Optimal strategies for controlled growth in metastable Kawasaki dynamics

TL;DR

This paper formulates an optimal control problem for the metastable Ising model with Kawasaki dynamics, identifying strategies to guide system growth efficiently or with minimal energy cost.

Contribution

It introduces a reduced MDP framework for controlling metastable Kawasaki dynamics and characterizes optimal policies under different reward structures.

Findings

Optimal policies differ based on reward structure: boundary growth for efficiency, corner growth for energy minimization.

The reduced MDP effectively captures key dynamics of controlled cluster growth.

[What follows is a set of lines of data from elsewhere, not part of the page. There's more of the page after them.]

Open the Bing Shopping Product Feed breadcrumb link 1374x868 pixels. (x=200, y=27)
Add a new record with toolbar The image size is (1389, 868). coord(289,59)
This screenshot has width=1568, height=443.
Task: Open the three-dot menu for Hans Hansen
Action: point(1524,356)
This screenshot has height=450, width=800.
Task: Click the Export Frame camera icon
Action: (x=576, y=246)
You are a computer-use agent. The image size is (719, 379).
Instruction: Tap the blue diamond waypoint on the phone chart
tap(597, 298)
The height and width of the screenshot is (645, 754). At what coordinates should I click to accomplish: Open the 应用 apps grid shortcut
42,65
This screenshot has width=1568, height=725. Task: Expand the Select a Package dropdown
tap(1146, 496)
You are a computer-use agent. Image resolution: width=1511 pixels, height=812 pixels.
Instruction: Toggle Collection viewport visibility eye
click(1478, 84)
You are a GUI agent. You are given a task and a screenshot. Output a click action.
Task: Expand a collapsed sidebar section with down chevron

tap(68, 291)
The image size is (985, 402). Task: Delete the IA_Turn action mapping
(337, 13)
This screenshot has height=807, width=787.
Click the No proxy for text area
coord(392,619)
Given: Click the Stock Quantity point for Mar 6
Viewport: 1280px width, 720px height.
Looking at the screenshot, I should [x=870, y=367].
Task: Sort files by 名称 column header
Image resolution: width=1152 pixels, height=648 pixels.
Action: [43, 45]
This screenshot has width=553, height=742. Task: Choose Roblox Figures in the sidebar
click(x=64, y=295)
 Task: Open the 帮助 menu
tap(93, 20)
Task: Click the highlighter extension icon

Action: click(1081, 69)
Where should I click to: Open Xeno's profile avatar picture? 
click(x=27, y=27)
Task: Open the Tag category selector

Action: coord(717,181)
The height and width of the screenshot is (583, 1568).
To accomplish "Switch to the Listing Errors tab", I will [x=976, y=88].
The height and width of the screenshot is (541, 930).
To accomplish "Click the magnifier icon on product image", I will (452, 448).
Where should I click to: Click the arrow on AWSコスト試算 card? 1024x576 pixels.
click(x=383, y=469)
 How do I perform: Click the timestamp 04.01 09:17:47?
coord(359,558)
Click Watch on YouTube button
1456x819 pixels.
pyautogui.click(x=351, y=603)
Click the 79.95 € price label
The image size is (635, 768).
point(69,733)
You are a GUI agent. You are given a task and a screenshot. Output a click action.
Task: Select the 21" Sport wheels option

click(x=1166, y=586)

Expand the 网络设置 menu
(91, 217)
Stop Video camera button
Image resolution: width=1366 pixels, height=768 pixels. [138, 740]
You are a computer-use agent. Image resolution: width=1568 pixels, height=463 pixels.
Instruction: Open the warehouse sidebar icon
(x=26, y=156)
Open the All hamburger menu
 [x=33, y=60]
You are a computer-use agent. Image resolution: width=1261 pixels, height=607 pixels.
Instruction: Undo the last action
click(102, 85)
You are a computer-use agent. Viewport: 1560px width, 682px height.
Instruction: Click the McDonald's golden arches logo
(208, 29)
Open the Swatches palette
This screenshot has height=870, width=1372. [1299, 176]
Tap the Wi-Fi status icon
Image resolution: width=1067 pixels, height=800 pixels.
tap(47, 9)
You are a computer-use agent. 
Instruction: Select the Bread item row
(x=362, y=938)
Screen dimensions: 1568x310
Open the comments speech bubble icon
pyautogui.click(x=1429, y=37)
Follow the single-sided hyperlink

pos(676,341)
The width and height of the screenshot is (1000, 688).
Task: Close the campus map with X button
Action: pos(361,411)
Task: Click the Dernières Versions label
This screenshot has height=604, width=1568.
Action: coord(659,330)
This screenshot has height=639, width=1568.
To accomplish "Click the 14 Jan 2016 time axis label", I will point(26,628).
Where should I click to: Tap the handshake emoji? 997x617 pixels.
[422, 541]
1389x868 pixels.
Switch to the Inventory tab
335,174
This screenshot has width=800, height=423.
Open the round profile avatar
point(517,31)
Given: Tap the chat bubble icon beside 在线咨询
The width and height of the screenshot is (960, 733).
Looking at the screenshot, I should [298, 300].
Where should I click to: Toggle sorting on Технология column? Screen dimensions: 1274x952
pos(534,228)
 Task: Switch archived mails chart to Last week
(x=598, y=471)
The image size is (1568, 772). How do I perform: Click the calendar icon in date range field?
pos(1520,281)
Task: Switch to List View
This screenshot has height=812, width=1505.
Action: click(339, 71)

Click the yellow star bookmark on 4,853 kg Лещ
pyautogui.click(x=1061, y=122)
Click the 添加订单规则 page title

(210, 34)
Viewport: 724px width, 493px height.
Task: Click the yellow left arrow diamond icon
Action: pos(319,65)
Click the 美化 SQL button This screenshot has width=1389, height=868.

Explicit characterization of optimal strategies enhances understanding of metastable system control.

Abstract

In this paper, we develop a Markov decision process (MDP) formulation for the low--temperature metastable Ising model evolving according to Kawasaki dynamics in a finite box of the two--dimensional square lattice. We analyze how an external controller can guide the system to the all--occupied state by appropriately adding and moving particles at specified moments in time. To this end, we construct a reduced MDP on a constrained family of configurations having a single cluster, a regime where particle attachment is more likely than detachment. We investigate two reward structures: one that depends solely on the time to reach the target configuration, and another that incorporates action--dependent energy costs. Within this MDP framework, we characterize the exact optimal policies under both reward structures, which turn out to have a different behavior: while a purely efficiency--based criterion promotes the growth from the boundary centers of the cluster, an energy--based reward function favours the growth at the corners of the cluster.